Stored data:
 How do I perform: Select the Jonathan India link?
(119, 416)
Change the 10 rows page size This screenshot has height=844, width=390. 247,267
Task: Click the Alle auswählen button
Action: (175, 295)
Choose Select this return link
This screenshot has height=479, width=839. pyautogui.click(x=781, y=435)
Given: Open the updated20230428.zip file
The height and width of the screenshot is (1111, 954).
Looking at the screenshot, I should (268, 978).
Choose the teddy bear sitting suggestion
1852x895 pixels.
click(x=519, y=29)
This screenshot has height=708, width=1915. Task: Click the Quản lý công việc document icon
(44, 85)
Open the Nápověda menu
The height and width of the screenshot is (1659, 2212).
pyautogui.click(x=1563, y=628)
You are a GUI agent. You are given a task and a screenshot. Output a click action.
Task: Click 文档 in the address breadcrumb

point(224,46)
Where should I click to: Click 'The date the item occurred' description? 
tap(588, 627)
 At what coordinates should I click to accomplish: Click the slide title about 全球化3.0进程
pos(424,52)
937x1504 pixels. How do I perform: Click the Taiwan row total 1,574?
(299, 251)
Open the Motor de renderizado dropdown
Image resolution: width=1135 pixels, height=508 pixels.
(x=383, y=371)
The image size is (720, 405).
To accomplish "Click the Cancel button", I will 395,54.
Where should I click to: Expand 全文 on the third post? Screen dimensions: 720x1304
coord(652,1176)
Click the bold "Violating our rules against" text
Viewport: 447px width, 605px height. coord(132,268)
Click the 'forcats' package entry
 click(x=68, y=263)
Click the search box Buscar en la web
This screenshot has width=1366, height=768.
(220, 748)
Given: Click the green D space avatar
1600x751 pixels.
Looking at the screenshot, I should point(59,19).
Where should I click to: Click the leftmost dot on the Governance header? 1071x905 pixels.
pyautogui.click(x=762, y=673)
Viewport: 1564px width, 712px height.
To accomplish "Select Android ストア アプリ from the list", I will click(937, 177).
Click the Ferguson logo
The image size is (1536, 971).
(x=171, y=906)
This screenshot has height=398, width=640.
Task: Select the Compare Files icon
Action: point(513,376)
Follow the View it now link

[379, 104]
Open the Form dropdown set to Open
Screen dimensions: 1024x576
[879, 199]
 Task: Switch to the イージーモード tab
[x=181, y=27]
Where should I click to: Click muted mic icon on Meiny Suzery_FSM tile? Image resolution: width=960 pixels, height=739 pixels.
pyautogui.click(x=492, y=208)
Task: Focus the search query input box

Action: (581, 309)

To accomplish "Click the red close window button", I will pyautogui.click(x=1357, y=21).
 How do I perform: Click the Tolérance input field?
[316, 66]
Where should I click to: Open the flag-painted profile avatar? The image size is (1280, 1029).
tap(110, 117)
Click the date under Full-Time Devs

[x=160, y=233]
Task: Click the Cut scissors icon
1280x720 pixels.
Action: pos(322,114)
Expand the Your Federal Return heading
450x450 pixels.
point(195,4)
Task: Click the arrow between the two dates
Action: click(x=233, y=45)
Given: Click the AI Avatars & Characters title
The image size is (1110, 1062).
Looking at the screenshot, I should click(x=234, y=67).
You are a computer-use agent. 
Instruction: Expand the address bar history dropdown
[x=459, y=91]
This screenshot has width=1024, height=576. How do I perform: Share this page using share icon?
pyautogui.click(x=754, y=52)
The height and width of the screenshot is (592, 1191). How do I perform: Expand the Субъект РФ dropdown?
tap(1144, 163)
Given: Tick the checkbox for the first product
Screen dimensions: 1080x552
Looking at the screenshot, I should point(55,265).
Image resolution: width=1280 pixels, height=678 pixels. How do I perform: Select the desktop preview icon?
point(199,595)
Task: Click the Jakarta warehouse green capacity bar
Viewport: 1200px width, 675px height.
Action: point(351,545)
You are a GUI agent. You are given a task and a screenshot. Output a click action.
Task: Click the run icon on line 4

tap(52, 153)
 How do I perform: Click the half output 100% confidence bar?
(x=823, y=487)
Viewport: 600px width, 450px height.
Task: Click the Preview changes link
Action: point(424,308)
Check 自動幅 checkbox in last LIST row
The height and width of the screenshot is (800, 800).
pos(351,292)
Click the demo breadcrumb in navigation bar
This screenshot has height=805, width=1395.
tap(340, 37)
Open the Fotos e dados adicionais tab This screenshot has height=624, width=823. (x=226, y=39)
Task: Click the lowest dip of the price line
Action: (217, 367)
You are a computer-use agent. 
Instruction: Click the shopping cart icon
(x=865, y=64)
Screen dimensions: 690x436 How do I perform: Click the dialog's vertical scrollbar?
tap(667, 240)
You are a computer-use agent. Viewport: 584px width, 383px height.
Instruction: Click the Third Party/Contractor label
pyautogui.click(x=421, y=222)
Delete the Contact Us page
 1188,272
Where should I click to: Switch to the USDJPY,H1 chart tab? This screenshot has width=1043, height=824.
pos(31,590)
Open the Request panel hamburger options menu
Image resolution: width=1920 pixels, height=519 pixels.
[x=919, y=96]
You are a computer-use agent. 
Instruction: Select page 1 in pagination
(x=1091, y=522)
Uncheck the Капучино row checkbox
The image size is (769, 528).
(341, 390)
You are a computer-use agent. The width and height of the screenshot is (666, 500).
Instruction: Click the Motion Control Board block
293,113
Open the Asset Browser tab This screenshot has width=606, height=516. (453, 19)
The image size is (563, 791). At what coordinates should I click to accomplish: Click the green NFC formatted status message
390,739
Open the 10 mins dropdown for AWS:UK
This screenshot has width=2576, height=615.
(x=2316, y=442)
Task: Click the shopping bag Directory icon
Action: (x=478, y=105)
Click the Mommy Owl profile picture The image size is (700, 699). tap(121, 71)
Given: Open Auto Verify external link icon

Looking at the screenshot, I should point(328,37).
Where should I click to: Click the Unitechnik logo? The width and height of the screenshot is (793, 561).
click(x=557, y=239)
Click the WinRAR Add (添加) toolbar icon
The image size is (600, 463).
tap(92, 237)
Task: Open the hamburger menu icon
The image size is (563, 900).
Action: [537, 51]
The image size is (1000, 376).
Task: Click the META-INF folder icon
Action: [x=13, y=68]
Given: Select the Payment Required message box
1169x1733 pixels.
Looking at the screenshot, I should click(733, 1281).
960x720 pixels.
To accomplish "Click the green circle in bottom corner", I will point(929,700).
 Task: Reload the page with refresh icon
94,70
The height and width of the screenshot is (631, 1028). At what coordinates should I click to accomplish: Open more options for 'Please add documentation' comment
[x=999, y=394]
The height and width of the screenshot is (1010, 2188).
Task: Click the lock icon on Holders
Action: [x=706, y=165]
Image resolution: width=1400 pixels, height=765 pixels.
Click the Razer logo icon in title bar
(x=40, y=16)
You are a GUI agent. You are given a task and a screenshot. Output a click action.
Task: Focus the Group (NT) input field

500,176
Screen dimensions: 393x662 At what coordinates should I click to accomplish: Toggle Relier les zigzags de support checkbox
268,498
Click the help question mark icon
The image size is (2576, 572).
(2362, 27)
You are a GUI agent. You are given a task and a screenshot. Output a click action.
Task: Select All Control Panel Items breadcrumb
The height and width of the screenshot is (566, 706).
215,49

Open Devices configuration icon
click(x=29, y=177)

Activity :: The line above containing "Open the Fotos", the line containing "You are a computer-use agent. Viewport: 584px", and every line between them are to be transcribed exactly; no other line is wanted.

Exercise result ::
Open the Fotos e dados adicionais tab This screenshot has height=624, width=823. (x=226, y=39)
Task: Click the lowest dip of the price line
Action: (217, 367)
You are a computer-use agent. 
Instruction: Click the shopping cart icon
(x=865, y=64)
Screen dimensions: 690x436 How do I perform: Click the dialog's vertical scrollbar?
tap(667, 240)
You are a computer-use agent. Viewport: 584px width, 383px height.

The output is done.